I'm a long time poster who has name-changed.
To cut a very long story short, someone who did me a great deal of harm when I was a teenager has recently died. Her son groomed me for a long time and sexually abused me for over a year. I was 14, he was in his late 30s. I knew him through church. He spent time in prison.
This woman let a lot of bad stuff go on under her nose. She always said she didn't know, but I can't see how that can be true. After her son was arrested, she came to my parent's house when I was away at university with an abusive, awful letter. She was eventually arrested and barred from contacting me. She stared at me every day at his trial in the corridors of the Crown Court. I was only 19.
When I found out she was dead my immediate feeling was triumph and happiness that my abuser is suffering because his mother is dead. Does this make me evil? I went through hell in their house. She knew there was something amiss. There were many adults in my life who did not protect me at this time (through school, church and some family members), but she actively tried to intimidate and discredit me as crazy.

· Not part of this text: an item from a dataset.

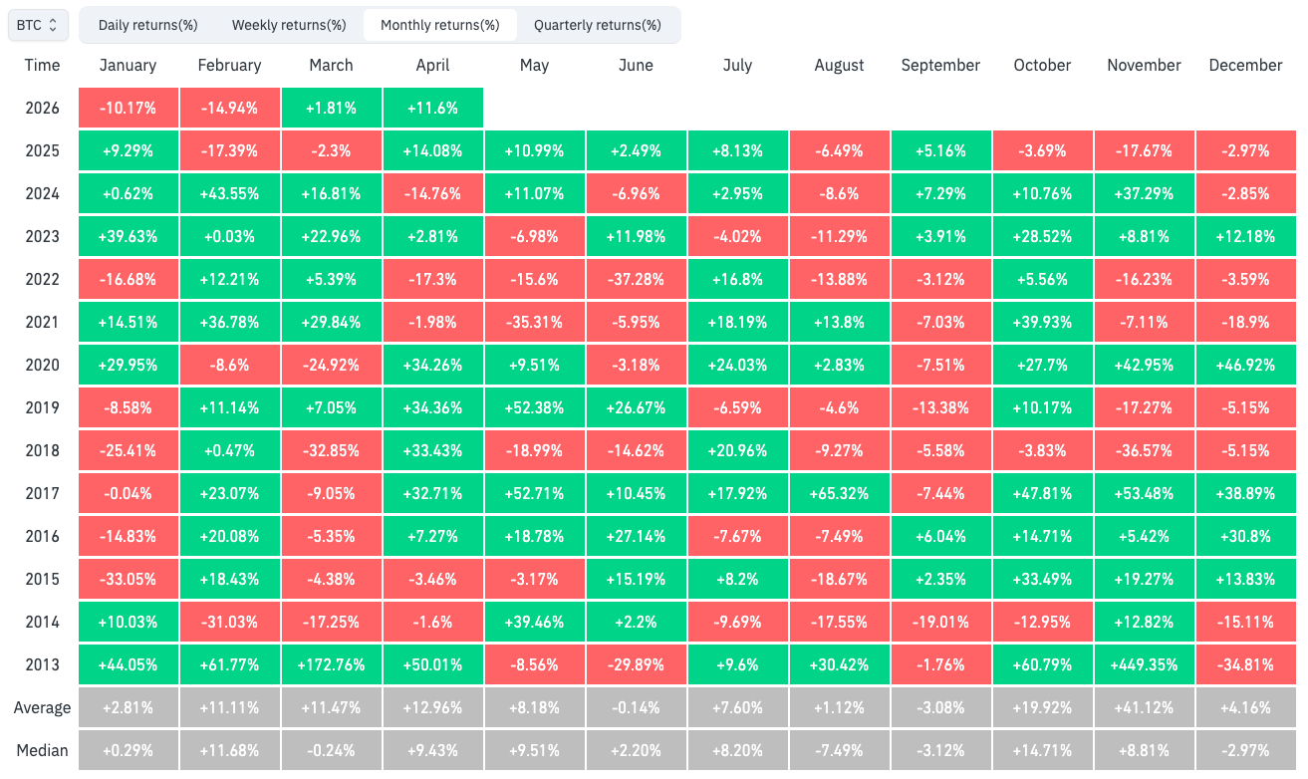Screen dimensions: 1308x779
Task: Click the Median row label
Action: click(x=42, y=750)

To see many people post on Facebook, some of who I know, about the death of this 'good Christian lady' who they now think is in heaven makes me feel furious and ill. At the same time, I feel so guilty about my feelings of relief that she is dead and he is suffering.
Am I awful? And yes, I'm in therapy. This is definitely going to give me and my therapist lots to discuss next week. I don't feel like I can talk about this elsewhere. I'm moving countries in less than 2 weeks and am about to host a guest too. I can't outwardly break down.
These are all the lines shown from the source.